Royster: I started out a little naïve because I’d never published with a trade publisher before or worked with an agent. So I began the process by looking at the books I admired the most, and reading the acknowledgments to find out agents, and paying attention to what new developments were happening in publishing by reading Poets and Writers and the LA Review of Books and listening to podcasts like Lit Hub Radio. And I chatted a lot with my creative writing friends and colleagues. I knew that I wanted a publisher who would not push me to to exaggerate conflicts for drama, who weren’t interested only in “trauma porn” and that would honor my voice and delicacy of writing about things that are so personal. I also was excited to find a publisher who really appreciated my own literary style, my interest in playing with form a little, and that were open to bringing in queer theory and African American writers and thinkers as part of the story. My own thinking about Queer Motherhood and Black Resistance is really shaped by the theorists and writers who I’ve been reading and teaching for decades. And the publishers trusted me to include these thinkers in ways that could be accessible and still feel personal.
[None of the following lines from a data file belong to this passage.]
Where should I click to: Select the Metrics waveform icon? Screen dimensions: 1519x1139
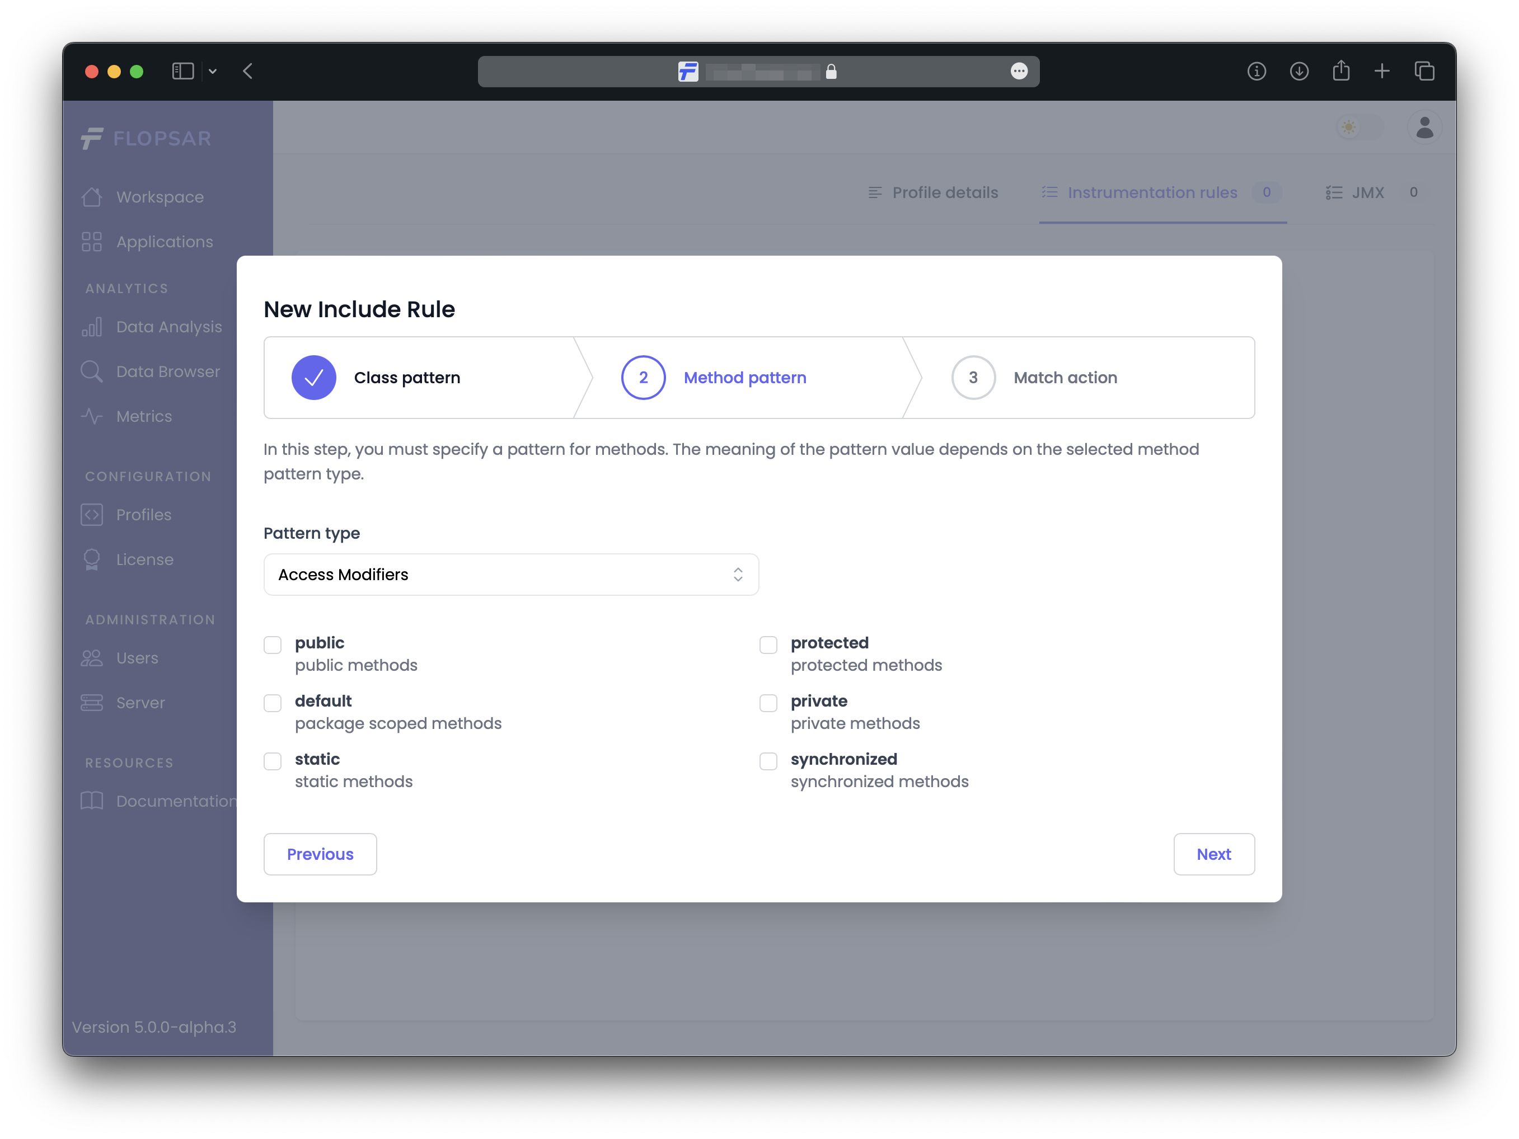click(x=91, y=416)
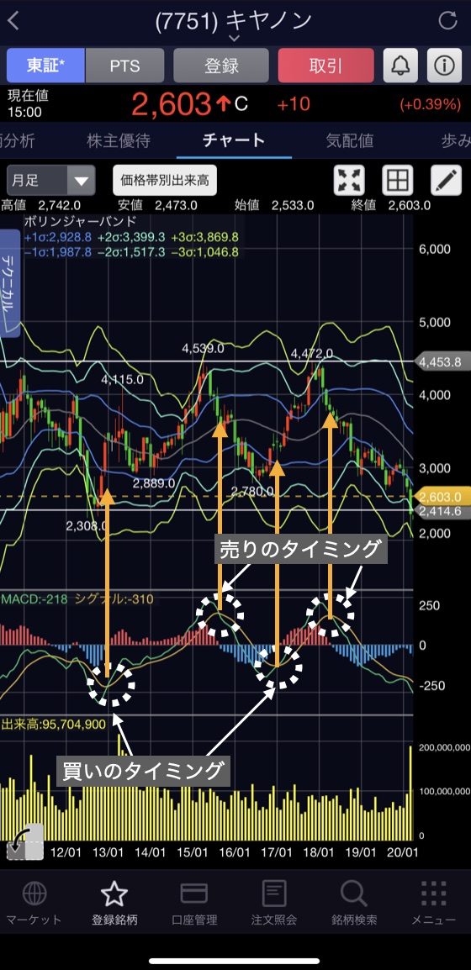471x970 pixels.
Task: Expand the chart to fullscreen
Action: coord(349,181)
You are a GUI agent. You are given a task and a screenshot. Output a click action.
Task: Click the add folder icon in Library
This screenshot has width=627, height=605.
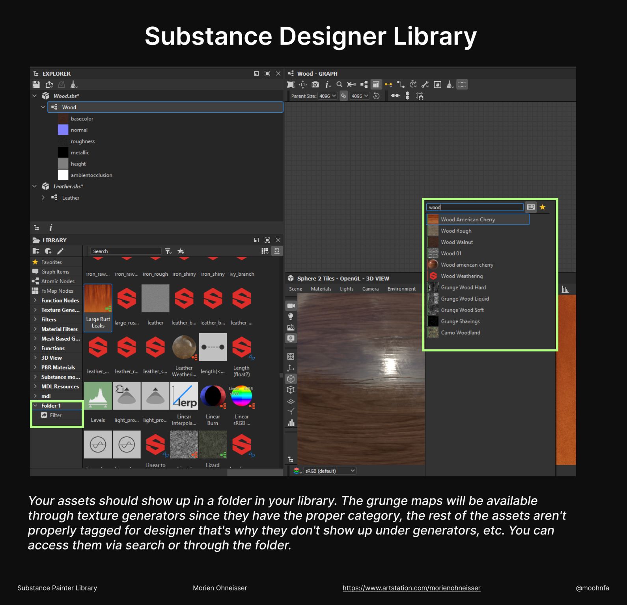(36, 251)
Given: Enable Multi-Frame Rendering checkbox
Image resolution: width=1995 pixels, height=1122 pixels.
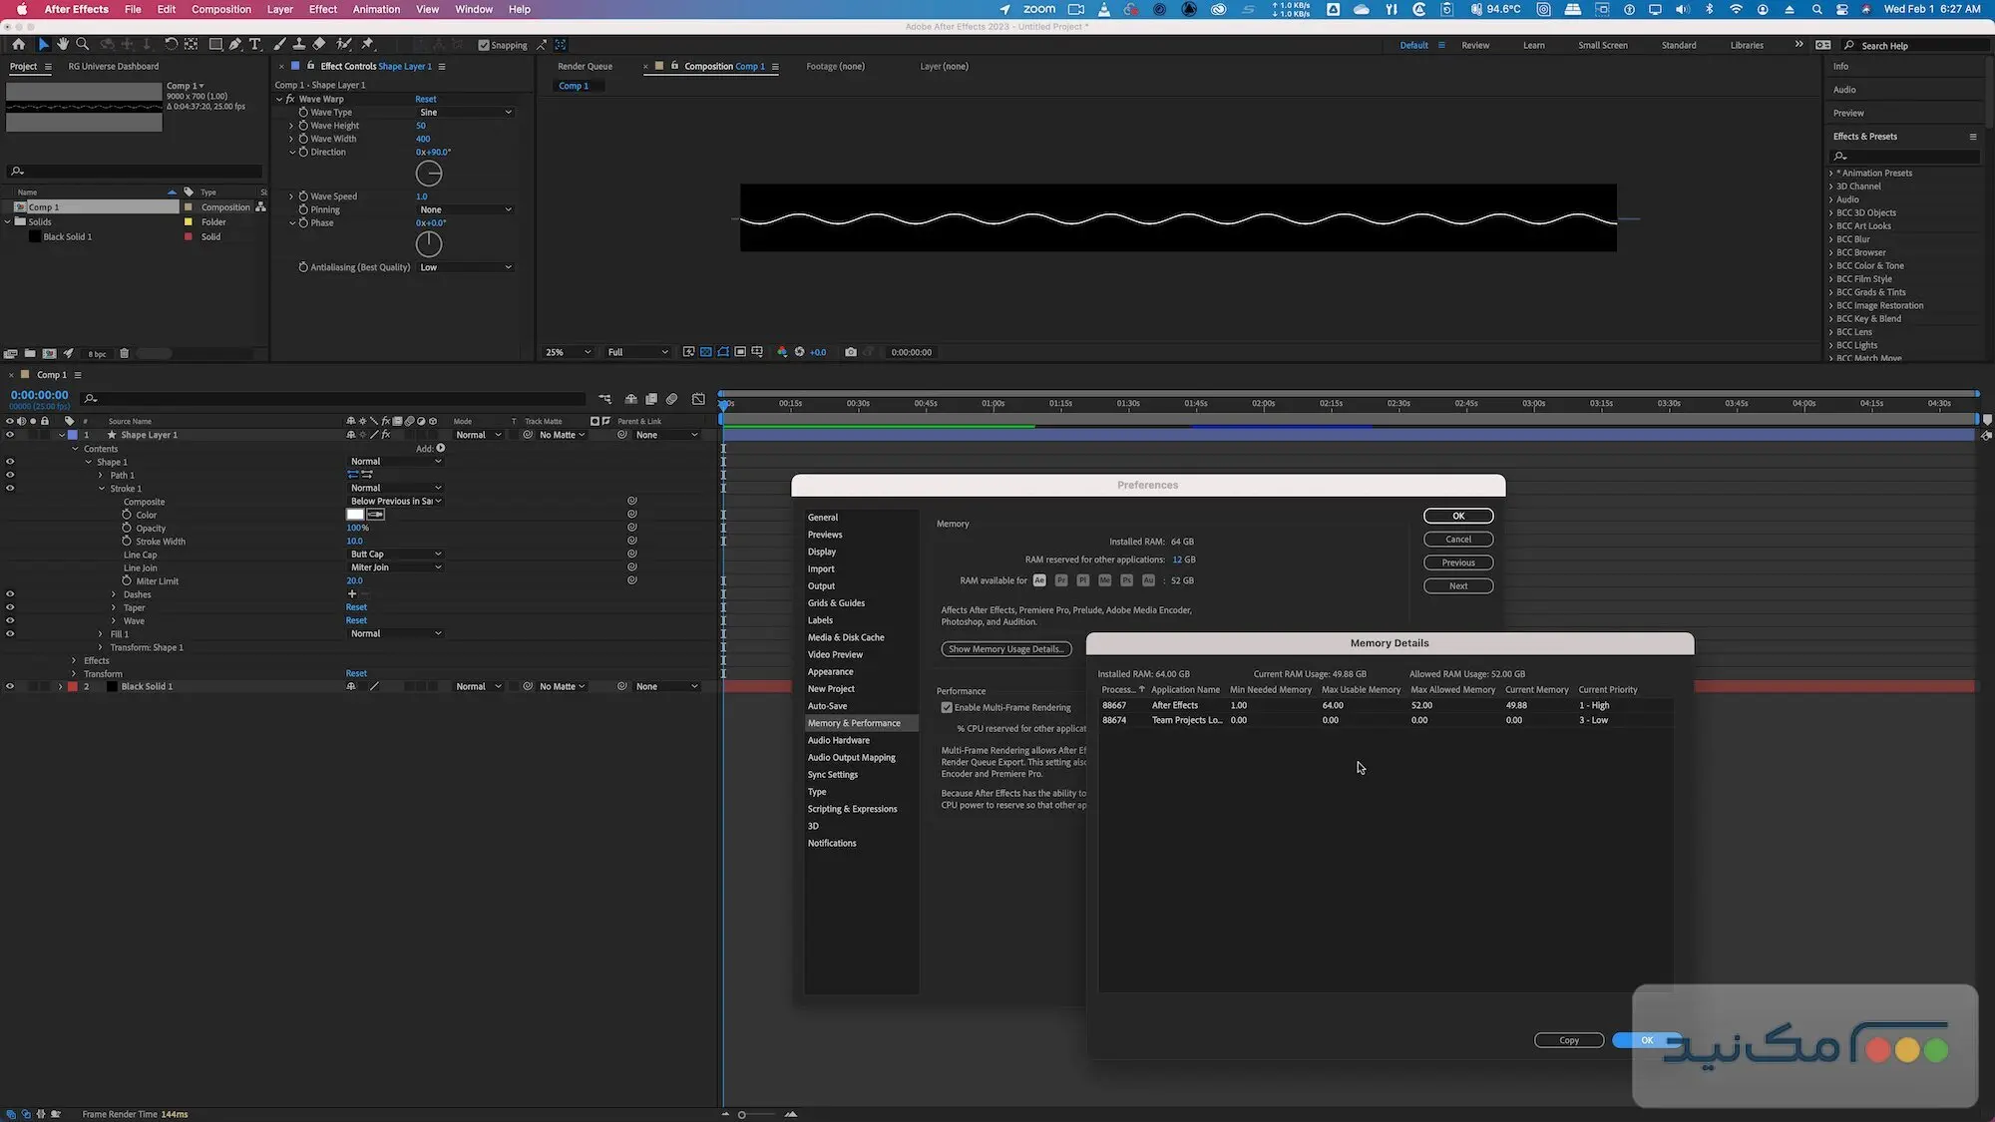Looking at the screenshot, I should pyautogui.click(x=947, y=707).
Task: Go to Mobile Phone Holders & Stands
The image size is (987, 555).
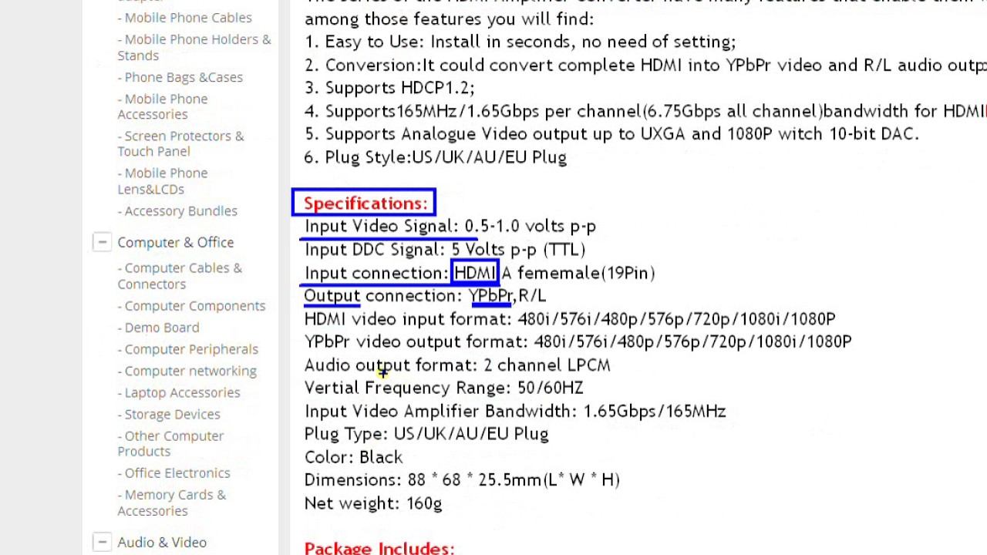Action: [194, 47]
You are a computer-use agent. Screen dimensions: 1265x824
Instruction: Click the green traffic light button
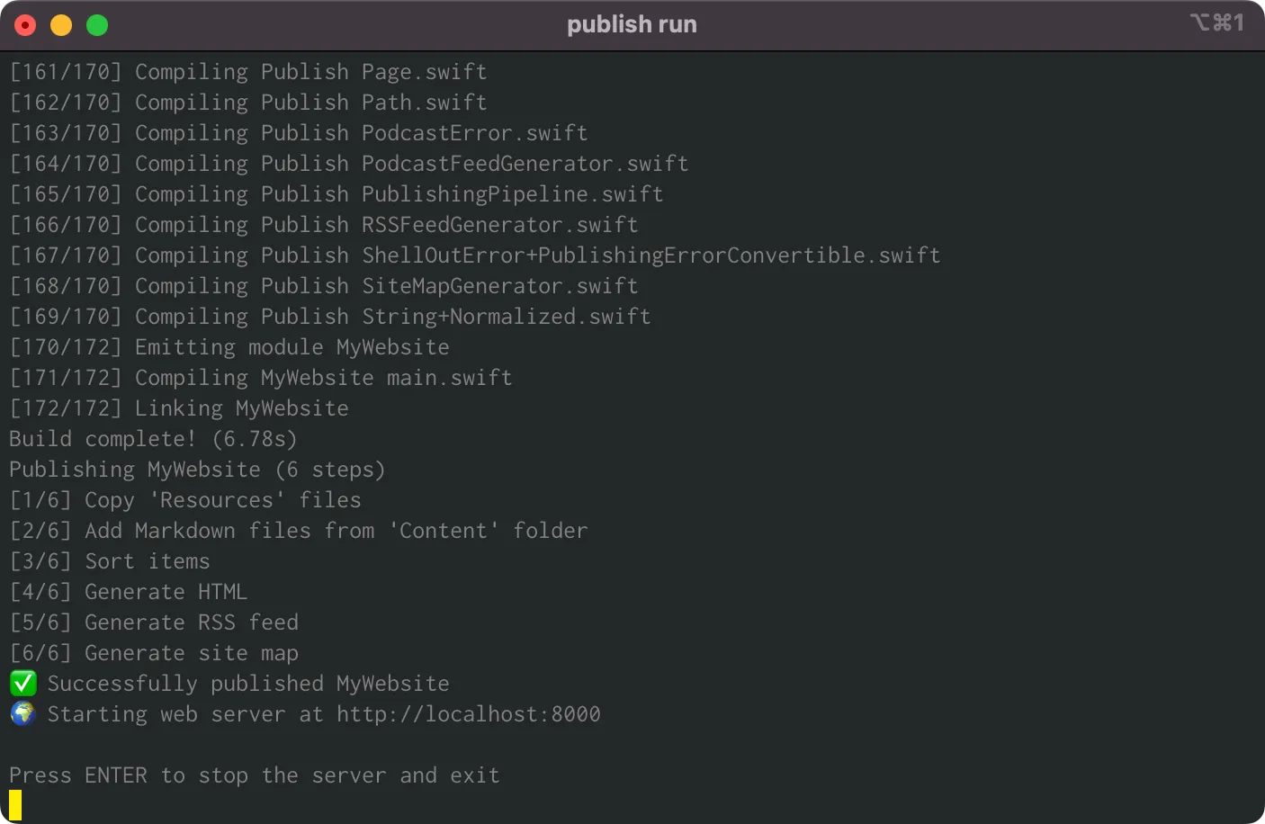[96, 24]
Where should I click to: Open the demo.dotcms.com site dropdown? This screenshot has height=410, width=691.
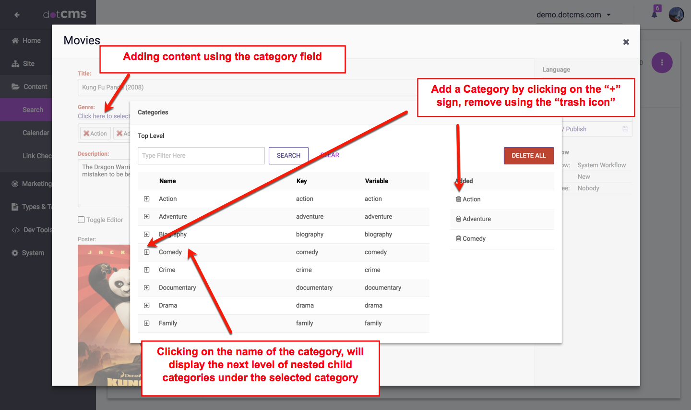(x=573, y=15)
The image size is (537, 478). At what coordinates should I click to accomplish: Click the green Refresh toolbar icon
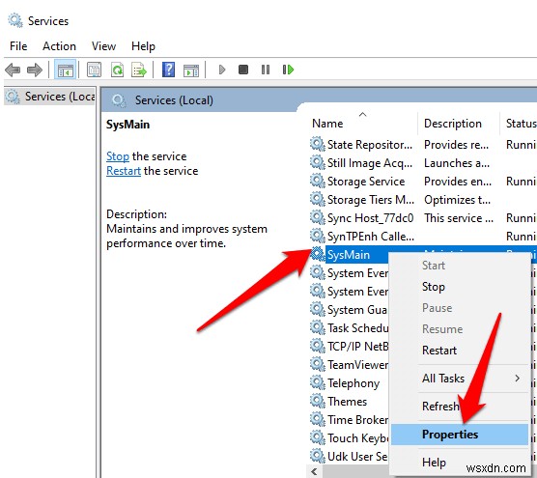(117, 70)
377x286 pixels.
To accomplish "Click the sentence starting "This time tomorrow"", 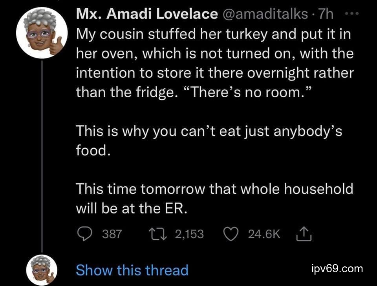I will coord(214,189).
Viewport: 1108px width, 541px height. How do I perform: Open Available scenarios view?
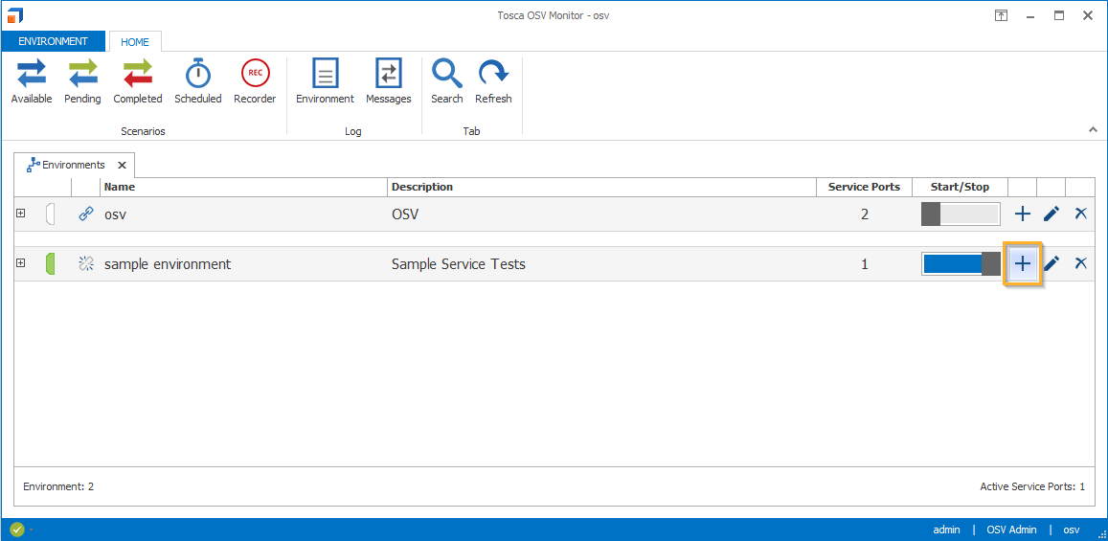(32, 81)
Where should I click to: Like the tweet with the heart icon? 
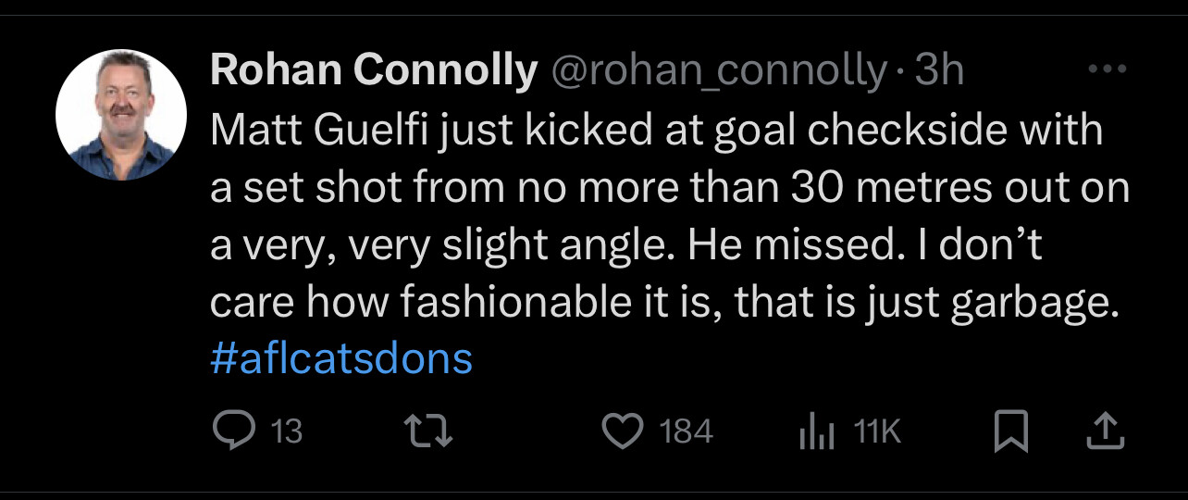623,431
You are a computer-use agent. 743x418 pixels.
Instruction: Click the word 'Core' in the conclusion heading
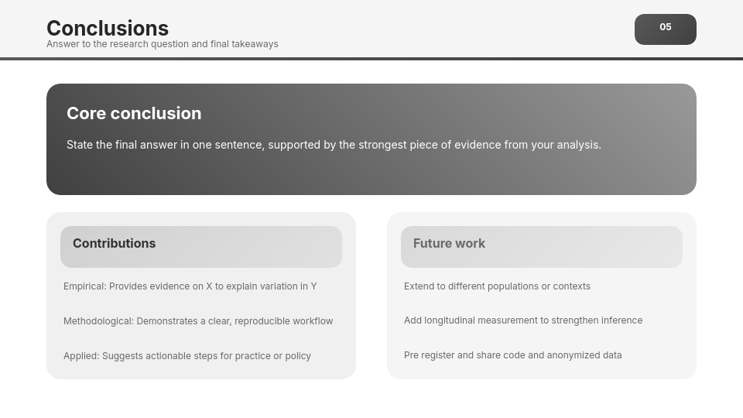[86, 113]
February is Black History Month and now March is Women’s History Month. What is your view of these months in terms of their value and importance in helping us understand and apply intersectionality?
Royster: Both of these months are important as a ritual of recognizing the contributions of Black folks and of women (and I’ll add the importance of May as Asian American heritage Month, June as Pride month, October as Latino Heritage Month and November as Native American Heritage Month). They’re really busy times for writers of color, women and LGBTQ writers—and where our expertise is respected–even though many of us , like me, share overlapping and intersectional identities. I think we still need them, but I hope that these different identity months are temporary solutions, and that our culture will evolve to be more intersectional, where all voices truly matter and don’t have to be “raised up” according to the calendar. But I think that these months can be moments that we set aside to really recognize one another’s achievements and social contributions, and for those of us whose identities are “hailed” by these months, they can be a time to celebrate as well as reflect. We’re still at the point where it is pure joy to go into Target with my daughter and find clothing and housewares by Black designers, or to go online and find multiple events in my city about the histories of Feminists of Color, or lists of books by Latinx or Native Writers you should know. But I think one of the things that we should project is that these history months remain about education, celebration, reflection and social transformation, and not just the marketplace. We still need to build and protect the archives of our histories and to make accessible.